#### THE DATA

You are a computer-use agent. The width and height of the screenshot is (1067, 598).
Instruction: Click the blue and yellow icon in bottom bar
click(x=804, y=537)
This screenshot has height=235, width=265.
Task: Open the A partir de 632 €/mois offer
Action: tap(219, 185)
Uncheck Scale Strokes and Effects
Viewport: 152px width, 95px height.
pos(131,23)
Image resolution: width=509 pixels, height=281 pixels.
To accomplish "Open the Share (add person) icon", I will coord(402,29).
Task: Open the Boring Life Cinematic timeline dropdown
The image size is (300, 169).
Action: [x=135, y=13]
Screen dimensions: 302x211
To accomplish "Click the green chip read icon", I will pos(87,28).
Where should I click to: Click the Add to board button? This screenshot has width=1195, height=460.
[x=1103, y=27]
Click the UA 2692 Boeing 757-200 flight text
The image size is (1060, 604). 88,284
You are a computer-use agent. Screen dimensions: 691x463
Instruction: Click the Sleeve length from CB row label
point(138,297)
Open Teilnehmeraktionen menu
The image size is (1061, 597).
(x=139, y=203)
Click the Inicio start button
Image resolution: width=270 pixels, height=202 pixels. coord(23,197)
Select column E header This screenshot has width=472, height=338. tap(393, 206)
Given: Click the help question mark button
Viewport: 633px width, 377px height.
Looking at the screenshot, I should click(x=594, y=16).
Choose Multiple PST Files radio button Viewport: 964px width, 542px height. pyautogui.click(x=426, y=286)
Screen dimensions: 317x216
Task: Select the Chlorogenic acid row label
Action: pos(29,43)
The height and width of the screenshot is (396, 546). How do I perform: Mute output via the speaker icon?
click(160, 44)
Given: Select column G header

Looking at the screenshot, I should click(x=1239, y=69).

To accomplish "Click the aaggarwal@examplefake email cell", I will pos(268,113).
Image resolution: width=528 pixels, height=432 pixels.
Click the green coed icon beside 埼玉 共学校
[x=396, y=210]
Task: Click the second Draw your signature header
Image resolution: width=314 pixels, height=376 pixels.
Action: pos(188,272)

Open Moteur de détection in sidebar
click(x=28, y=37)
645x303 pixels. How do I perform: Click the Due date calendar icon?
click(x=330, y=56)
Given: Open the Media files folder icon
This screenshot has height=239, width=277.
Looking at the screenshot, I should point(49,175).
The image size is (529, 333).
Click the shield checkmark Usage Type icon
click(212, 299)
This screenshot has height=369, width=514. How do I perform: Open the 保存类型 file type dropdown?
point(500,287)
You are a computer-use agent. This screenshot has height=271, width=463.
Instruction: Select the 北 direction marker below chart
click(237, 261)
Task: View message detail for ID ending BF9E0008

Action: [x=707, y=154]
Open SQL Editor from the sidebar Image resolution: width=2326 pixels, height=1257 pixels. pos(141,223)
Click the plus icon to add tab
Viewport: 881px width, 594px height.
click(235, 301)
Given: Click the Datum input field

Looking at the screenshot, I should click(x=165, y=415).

#### WORK TO COMPLETE
The lines to copy are those in the records above containing the word "will".

#### EXERCISE SOLUTION
To accomplish "Open the Share (add person) icon", I will coord(402,29).
To accomplish "Click the green chip read icon", I will pos(87,28).
To accomplish "Click the aaggarwal@examplefake email cell", I will pos(268,113).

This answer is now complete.